[Text Boundary: Start]

Hope Bancorp - Q2 2024
July 29, 2024
Transcript
Operator (participant)
Good day, and welcome to the Hope Bancorp 2024 Q2 Earnings Conference Call. All participants will be in listen-only mode. Should you need assistance, please signal a conference specialist by pressing the star key followed by zero. After today's presentation, there will be an opportunity to ask questions. To ask a question, you may press star, then one on your telephone keypad. To withdraw your question, please press star, then two. Please note this event is being recorded. I would now like to turn the conference over to Angie Yang, Director of Investor Relations. Please go ahead.
Angie Yang (Head of Investor Relations)

[Text Boundary: End]
[Given material Boundary: Start]

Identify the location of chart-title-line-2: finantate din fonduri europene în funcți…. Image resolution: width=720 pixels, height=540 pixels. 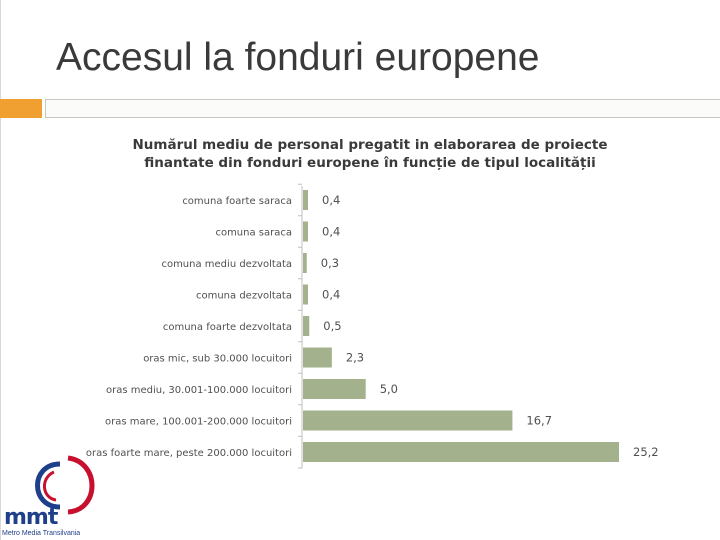
(370, 163).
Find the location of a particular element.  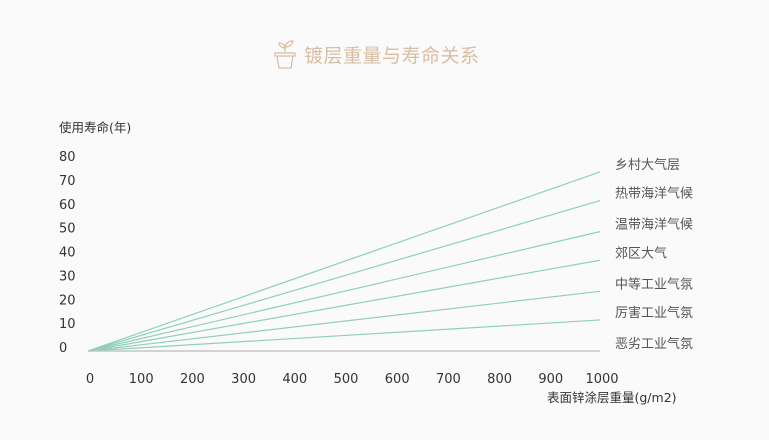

[Given material Boundary: End]

_Tasks for this exercise_.
(a) Write out the stretch of the Hope Bancorp transcript from "Good day, and" through "Please go ahead.", swapping "star" for "pound".
(b) According to the Hope Bancorp transcript, what should a participant press to withdraw a question?
The material has no connection to the Hope Bancorp transcript.

_Solved problems_.
(a)
Good day, and welcome to the Hope Bancorp 2024 Q2 Earnings Conference Call. All participants will be in listen-only mode. Should you need assistance, please signal a conference specialist by pressing the pound key followed by zero. After today's presentation, there will be an opportunity to ask questions. To ask a question, you may press pound, then one on your telephone keypad. To withdraw your question, please press pound, then two. Please note this event is being recorded. I would now like to turn the conference over to Angie Yang, Director of Investor Relations. Please go ahead.

(b) Star, then two.